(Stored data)
++++++++++
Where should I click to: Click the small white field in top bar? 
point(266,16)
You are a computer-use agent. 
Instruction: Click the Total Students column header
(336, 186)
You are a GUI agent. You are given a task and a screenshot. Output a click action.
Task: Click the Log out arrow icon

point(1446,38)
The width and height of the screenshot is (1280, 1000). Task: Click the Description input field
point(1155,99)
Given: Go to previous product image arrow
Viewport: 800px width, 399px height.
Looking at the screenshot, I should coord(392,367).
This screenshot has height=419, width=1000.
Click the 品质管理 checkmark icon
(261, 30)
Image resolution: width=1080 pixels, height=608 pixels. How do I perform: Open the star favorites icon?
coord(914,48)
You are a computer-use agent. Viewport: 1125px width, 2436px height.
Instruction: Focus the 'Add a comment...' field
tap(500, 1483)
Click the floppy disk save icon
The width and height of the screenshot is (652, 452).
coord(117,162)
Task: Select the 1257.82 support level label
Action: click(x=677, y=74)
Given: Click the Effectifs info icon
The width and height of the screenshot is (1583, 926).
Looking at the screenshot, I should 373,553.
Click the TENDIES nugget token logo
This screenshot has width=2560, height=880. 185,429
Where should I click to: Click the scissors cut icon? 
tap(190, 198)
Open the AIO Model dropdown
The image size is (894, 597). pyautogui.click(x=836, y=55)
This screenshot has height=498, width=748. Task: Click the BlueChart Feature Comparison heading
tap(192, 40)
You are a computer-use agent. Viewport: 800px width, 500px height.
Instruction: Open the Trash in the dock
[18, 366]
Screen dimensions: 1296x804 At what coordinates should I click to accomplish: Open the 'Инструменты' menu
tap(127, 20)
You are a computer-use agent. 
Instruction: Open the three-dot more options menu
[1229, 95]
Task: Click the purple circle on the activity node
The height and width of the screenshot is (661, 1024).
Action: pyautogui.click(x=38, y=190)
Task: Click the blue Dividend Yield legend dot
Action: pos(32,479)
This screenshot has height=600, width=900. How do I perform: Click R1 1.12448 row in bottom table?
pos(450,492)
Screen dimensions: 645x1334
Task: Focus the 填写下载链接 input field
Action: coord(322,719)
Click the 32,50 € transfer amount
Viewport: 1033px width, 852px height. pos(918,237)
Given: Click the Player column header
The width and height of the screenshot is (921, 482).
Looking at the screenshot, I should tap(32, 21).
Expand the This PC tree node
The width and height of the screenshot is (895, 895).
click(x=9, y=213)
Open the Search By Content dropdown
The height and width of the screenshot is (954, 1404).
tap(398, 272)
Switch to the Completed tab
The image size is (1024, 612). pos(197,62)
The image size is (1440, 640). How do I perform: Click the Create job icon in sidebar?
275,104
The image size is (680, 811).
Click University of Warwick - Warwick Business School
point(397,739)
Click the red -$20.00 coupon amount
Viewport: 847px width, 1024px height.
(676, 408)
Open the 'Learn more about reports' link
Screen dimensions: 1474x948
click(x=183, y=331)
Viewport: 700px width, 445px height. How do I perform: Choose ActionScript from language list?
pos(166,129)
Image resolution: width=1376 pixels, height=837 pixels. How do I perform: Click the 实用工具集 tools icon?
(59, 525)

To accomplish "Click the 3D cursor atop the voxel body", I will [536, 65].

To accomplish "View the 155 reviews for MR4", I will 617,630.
++++++++++
== What the task asks ==
Scan the lines above for "agent" and state how many match, nothing more.

== Solution ==
5